• [WHAT YOU SHOULD DO]:
Locate the word "image" in the data below, then copy every line that holds it.

• [EXTRACTED MATERIAL]:
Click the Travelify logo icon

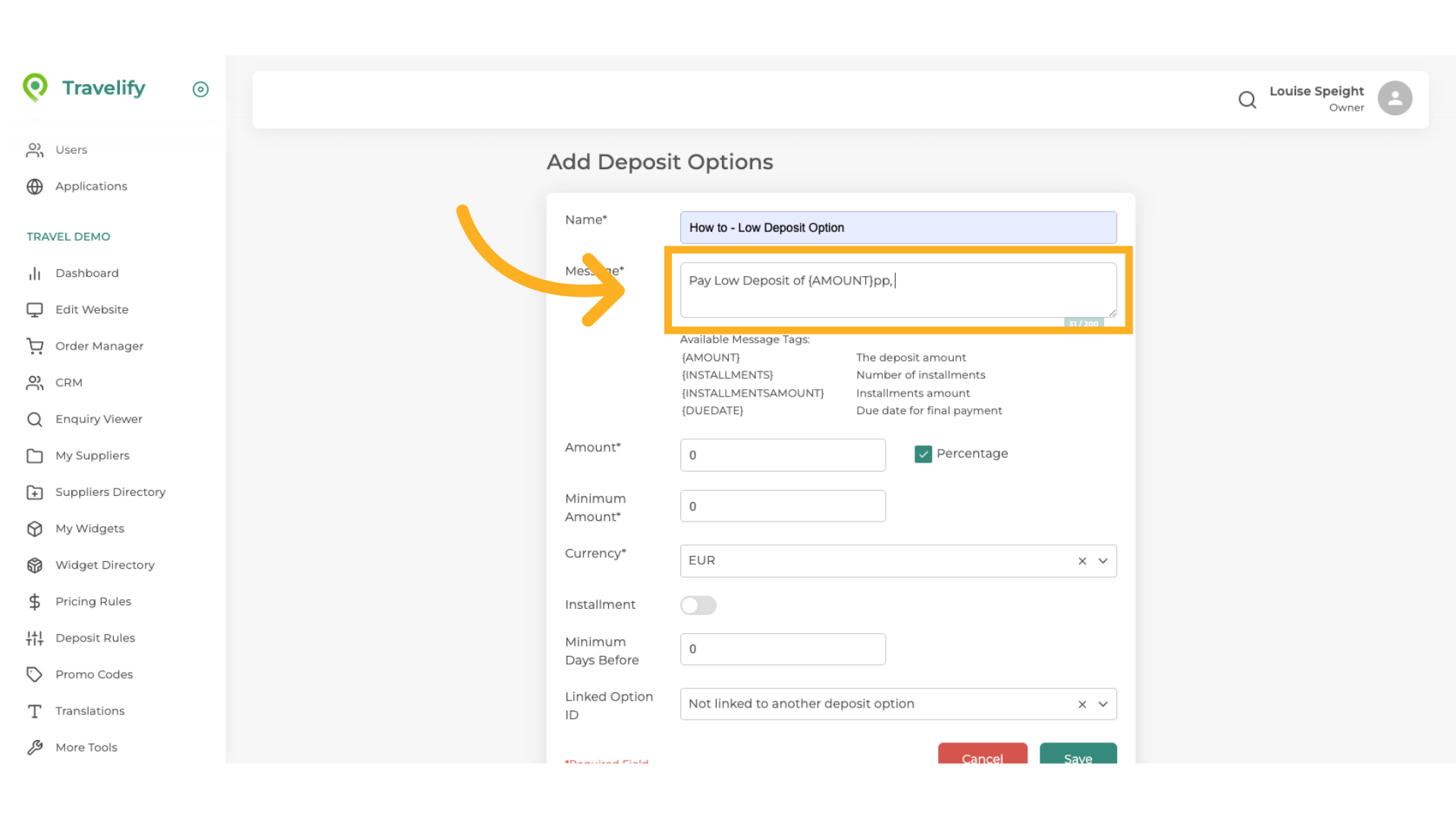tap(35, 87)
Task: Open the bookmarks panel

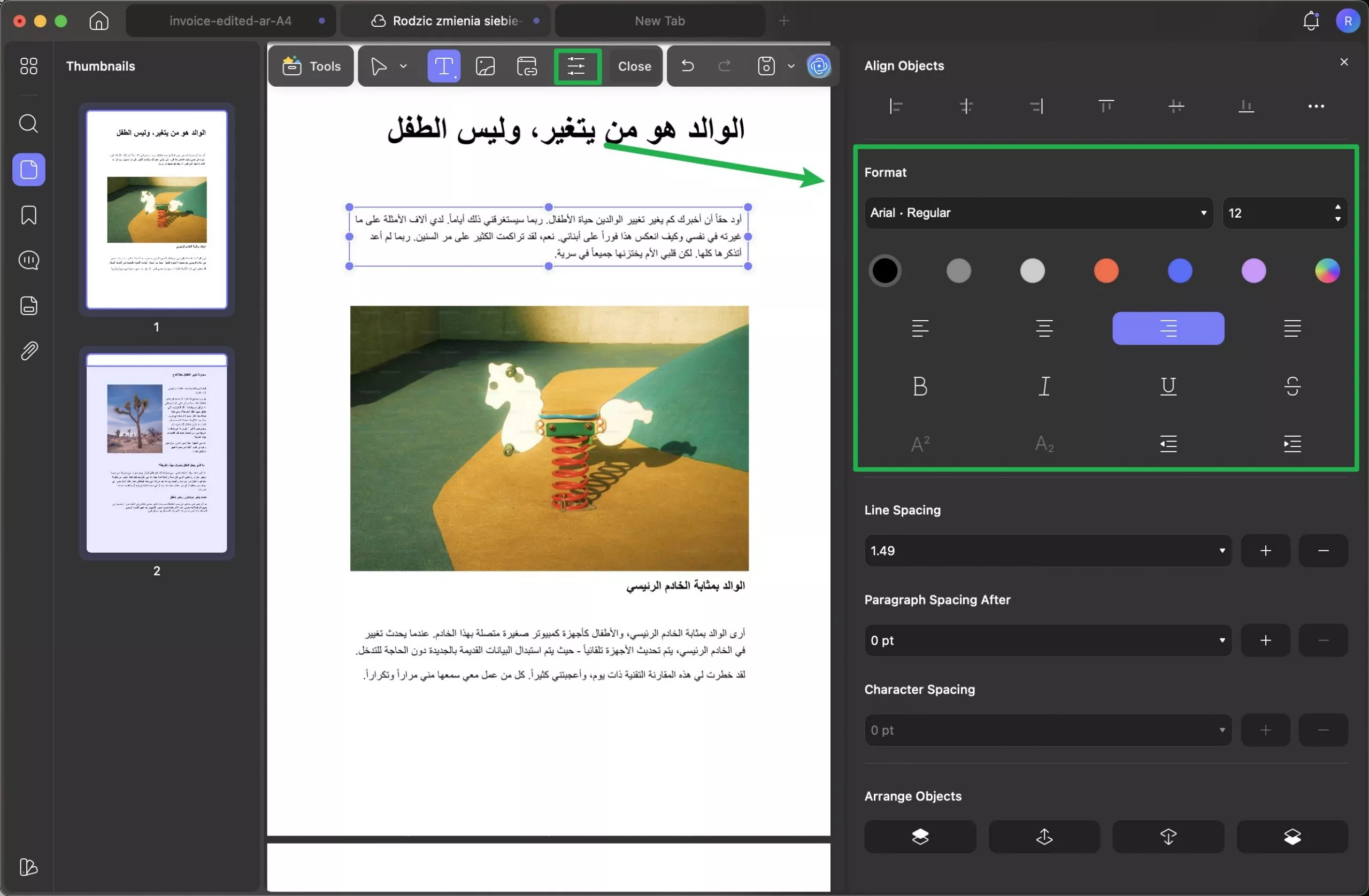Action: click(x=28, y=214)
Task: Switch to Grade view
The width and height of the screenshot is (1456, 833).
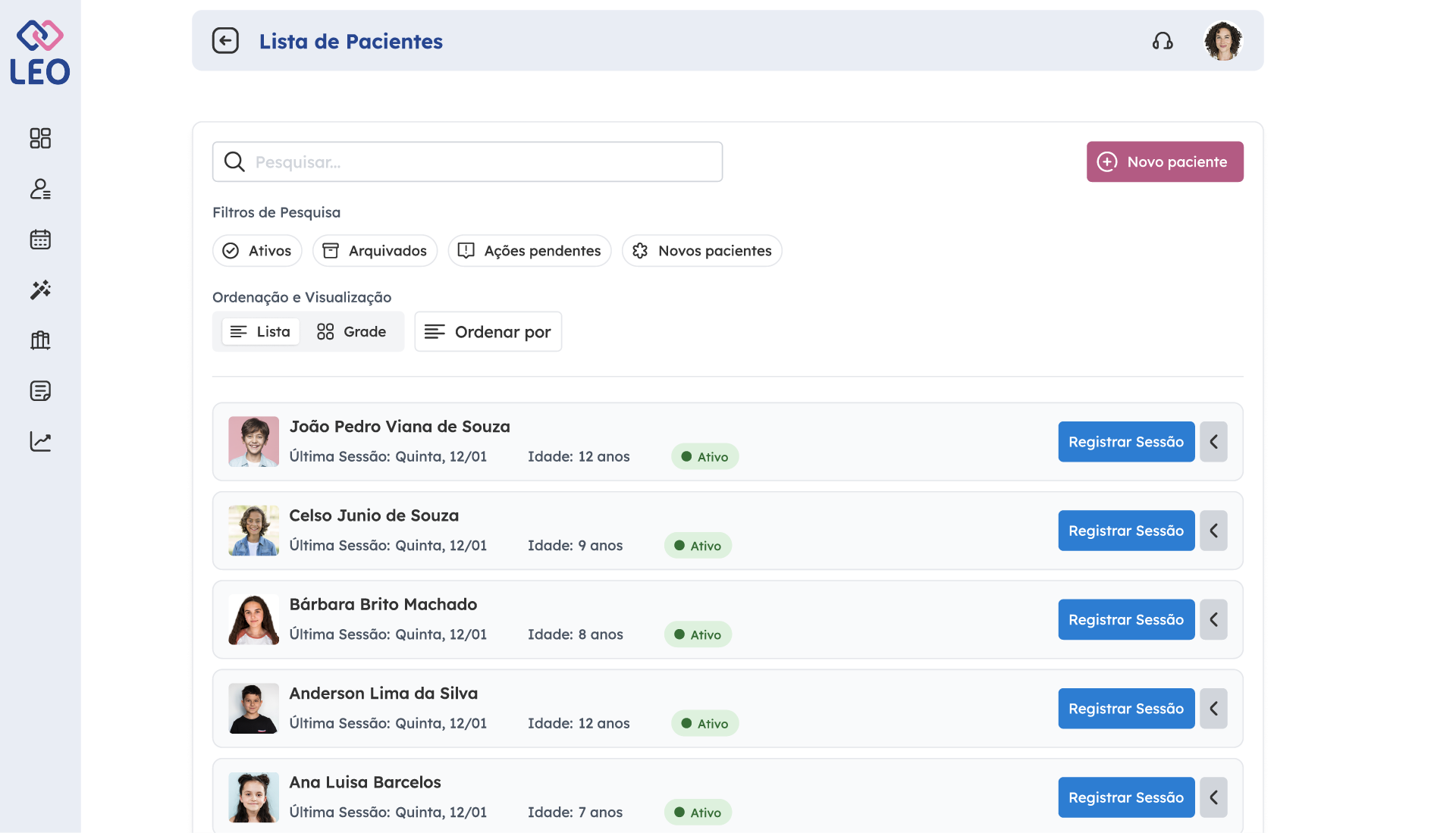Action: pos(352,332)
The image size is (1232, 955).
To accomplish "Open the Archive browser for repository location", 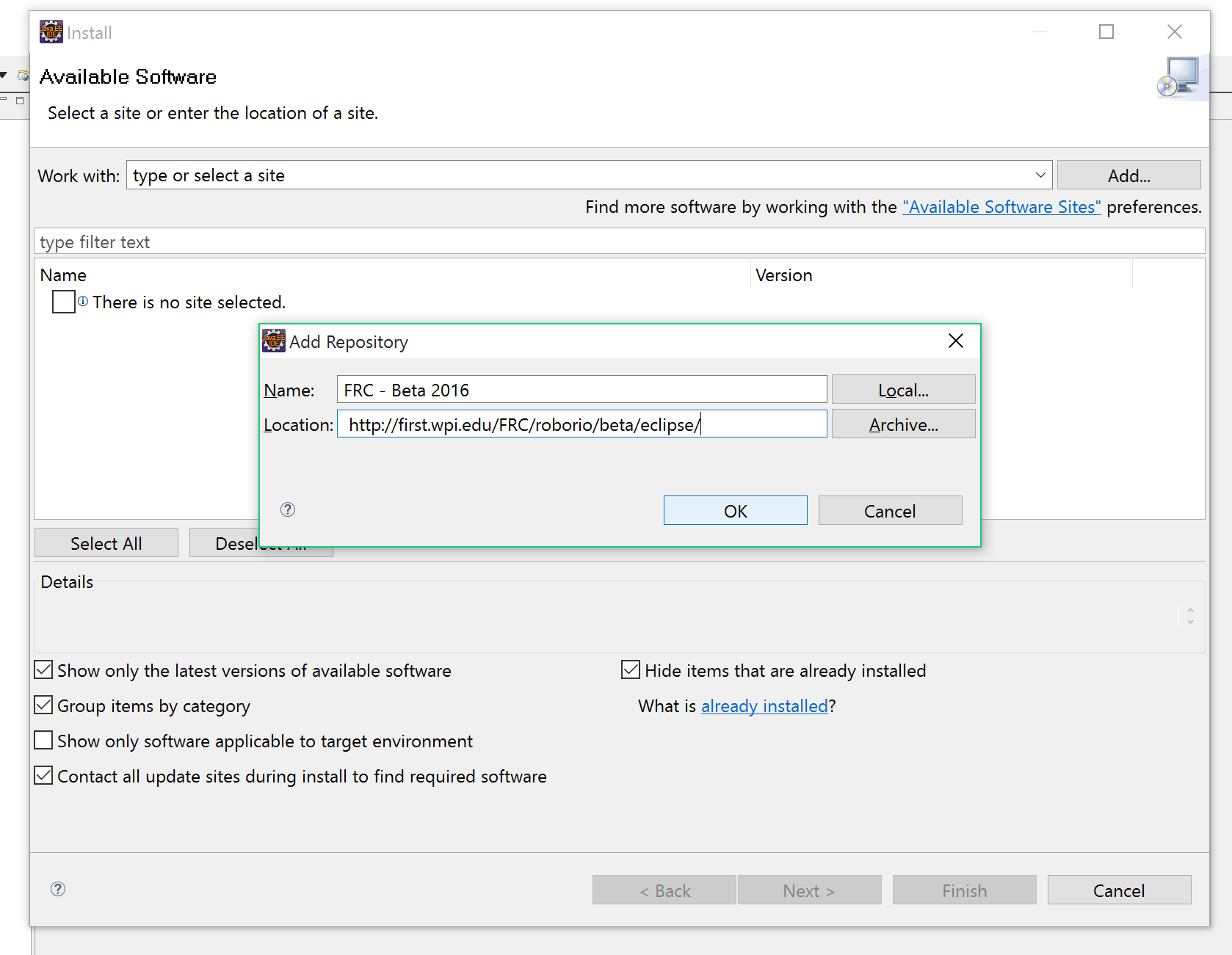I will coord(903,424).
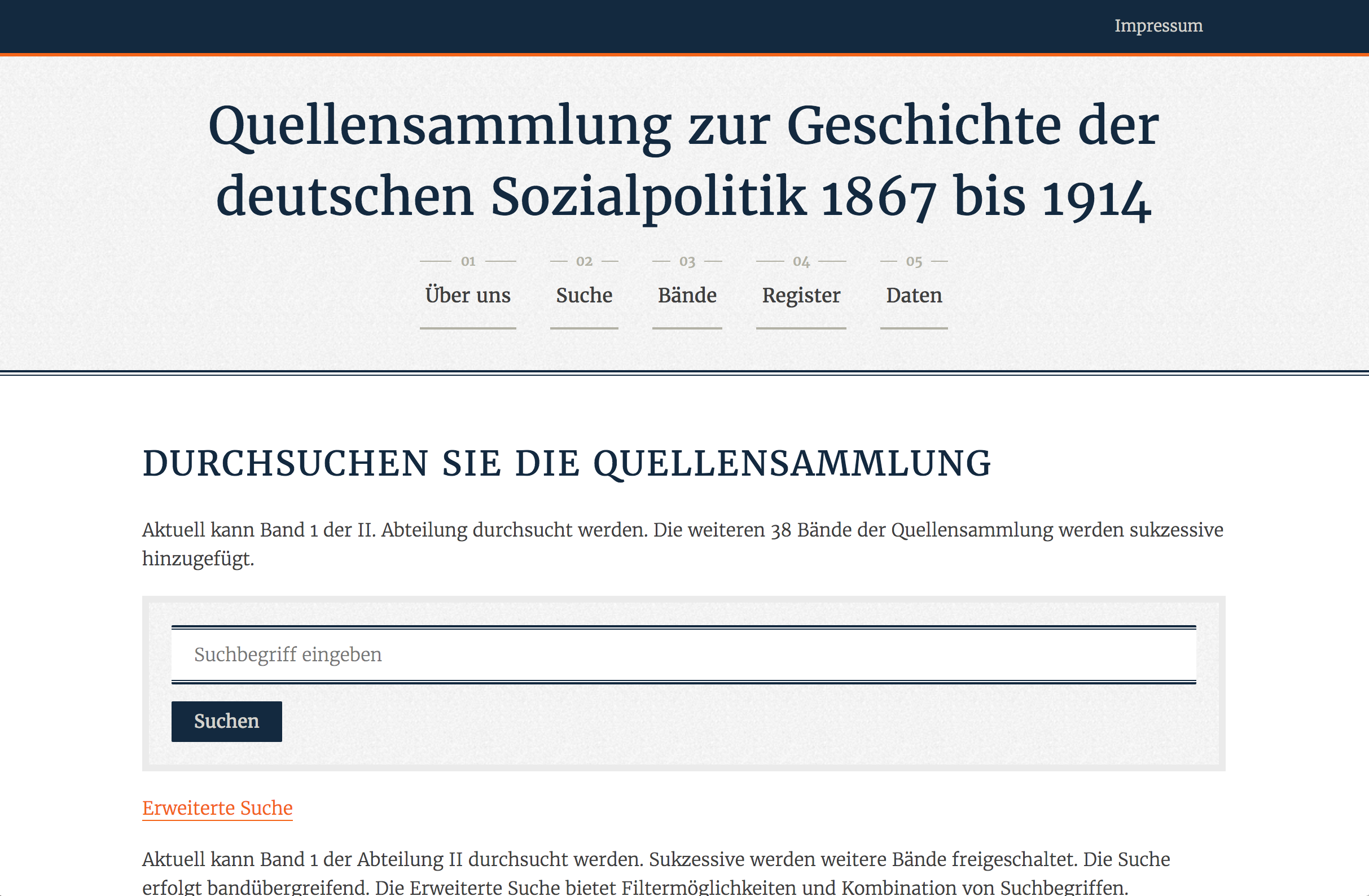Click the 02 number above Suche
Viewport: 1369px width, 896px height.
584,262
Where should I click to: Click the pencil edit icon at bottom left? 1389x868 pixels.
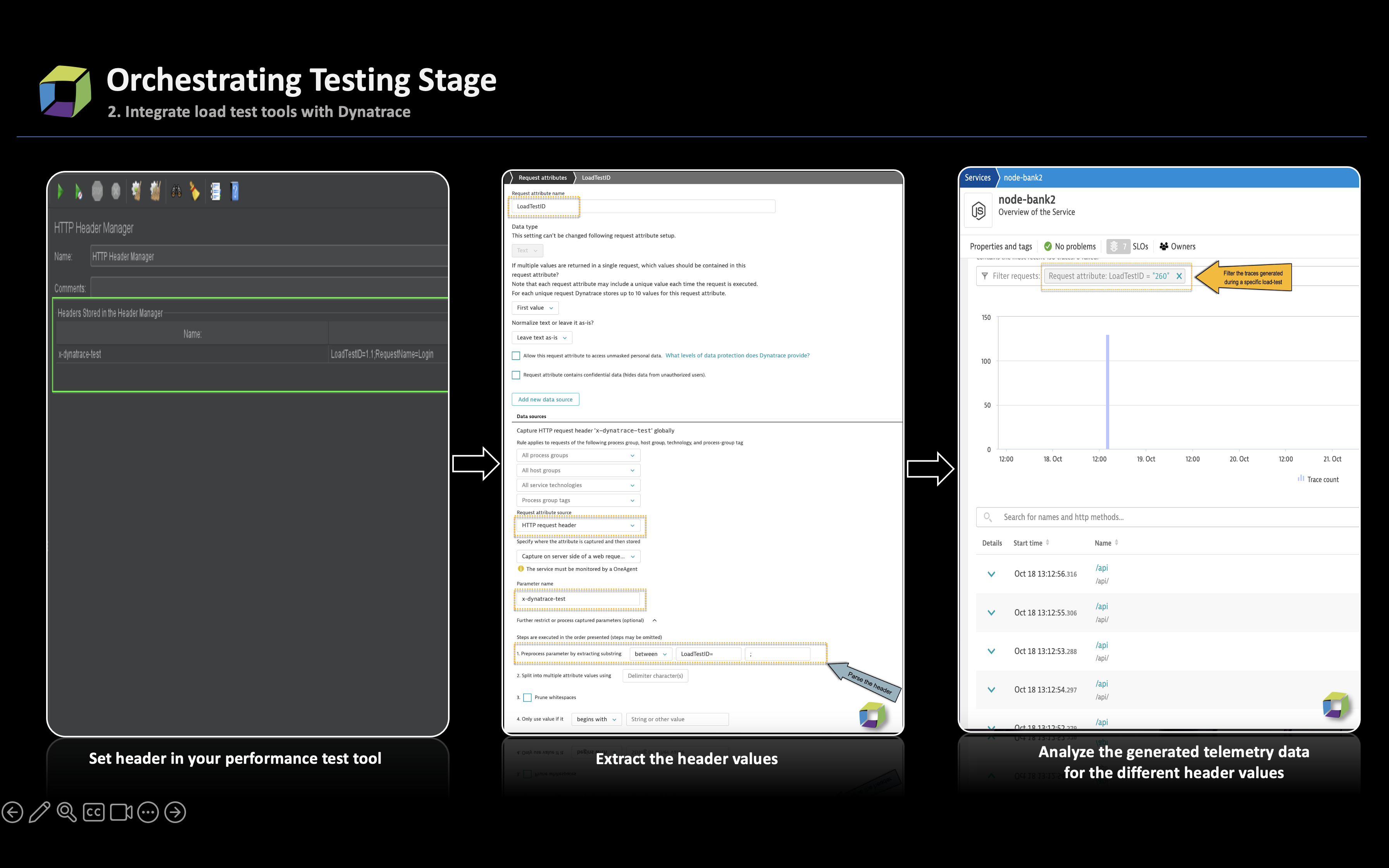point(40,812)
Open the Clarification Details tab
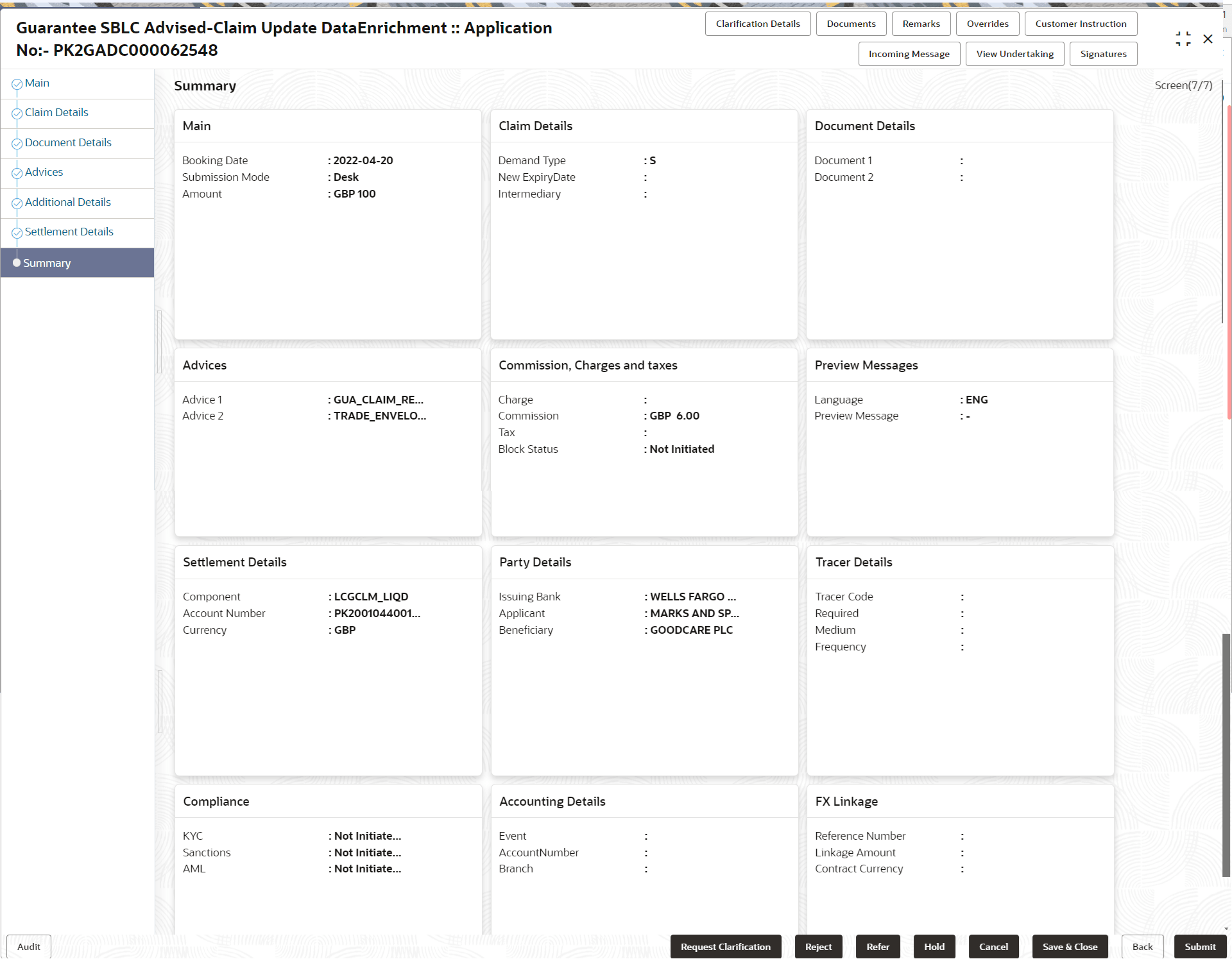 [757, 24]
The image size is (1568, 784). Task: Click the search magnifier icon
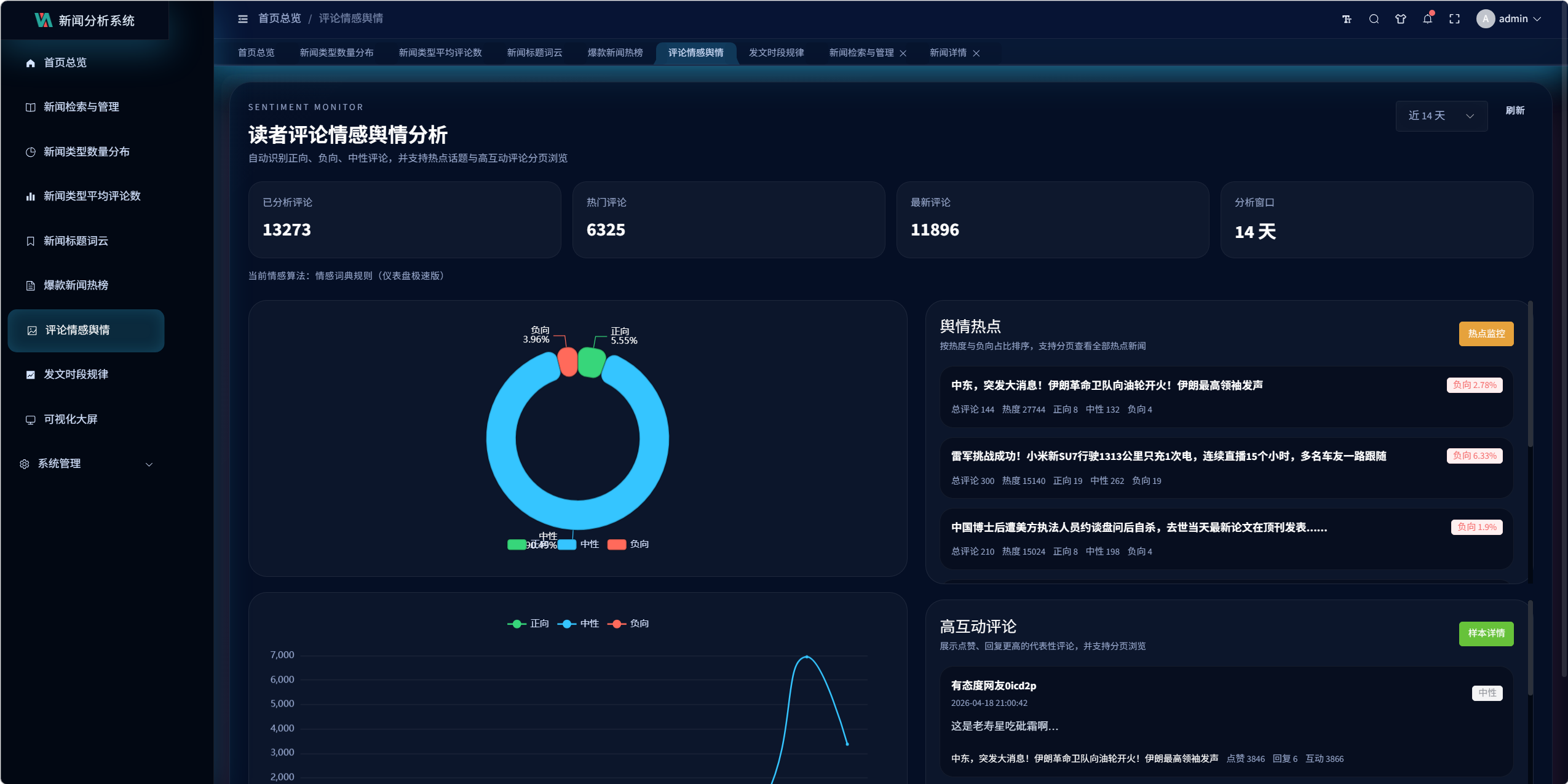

• [EXERCISE ANSWER]:
The image size is (1232, 955).
The image size is (1568, 784). Task: Click the search magnifier icon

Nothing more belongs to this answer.